A Pear for Simon

                The door to the hostel was sandwiched between the two-star hotel entrance and a restaurant, on a street perpendicular to the beach. You could step out the narrow passageway, cross the street, and in ten running steps plunge into the surf. Simon sat at the small desk behind the service window planning to slip off and do just that over the lunch hour, but at five minutes before noon the outer door opened. It was too early for a customer, so it could only be the skinny American girl.

           Linda set the plastic bag of fruit on the floor beside the desk and gave Simon a proprietary kiss on the cheek. Her own cheeks were hollow, and paler than a week ago.
          “It’s a bitch out there,” she said, settling herself on the tatty couch across from the desk. “Can’t you turn on some heat?” 
          She pulled her sweater tight around her shoulders and pulled a hank of dirty blond hair behind her ear. It didn’t stay. She tried again and this time it stayed, but only for a moment. Without makeup, the lips on her bony face were thin and straight, and the eyebrows all but invisible.
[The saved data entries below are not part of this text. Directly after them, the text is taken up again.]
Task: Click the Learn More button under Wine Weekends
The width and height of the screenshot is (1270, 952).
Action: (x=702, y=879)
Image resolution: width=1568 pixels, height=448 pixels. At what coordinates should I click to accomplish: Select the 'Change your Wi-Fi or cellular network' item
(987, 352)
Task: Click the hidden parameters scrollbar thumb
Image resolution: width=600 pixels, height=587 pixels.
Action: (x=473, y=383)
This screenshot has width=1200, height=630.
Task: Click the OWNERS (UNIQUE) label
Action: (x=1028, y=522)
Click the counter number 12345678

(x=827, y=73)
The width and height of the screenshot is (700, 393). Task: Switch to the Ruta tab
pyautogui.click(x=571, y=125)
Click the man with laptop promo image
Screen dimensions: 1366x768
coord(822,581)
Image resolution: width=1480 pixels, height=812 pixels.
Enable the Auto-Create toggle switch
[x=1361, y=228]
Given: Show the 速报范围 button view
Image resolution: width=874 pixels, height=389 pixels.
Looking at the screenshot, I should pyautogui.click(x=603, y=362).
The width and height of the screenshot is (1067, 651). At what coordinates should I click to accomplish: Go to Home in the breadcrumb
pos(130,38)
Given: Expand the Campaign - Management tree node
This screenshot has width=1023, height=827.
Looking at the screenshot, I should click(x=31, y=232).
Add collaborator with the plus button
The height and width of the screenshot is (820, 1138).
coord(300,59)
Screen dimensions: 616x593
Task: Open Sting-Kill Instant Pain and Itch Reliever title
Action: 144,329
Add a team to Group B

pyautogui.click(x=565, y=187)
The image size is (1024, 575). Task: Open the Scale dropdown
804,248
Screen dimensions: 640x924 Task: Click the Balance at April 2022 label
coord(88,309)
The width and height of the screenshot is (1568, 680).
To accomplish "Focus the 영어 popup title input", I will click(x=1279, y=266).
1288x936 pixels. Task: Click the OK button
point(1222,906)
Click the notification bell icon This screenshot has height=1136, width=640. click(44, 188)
Her figure was hidden by baggy trousers and the gray Irish-wool sweater she had bragged about finding on sale half-price.     
            “No heat till the first.”
            “Shit,” she said, folding her arms and leaning back. She again brushed the hair from her face. She began rummaging through her sack. “Want a pear?”

            “You could’ve stayed at your place.”

            “No heat in that fleabag either.”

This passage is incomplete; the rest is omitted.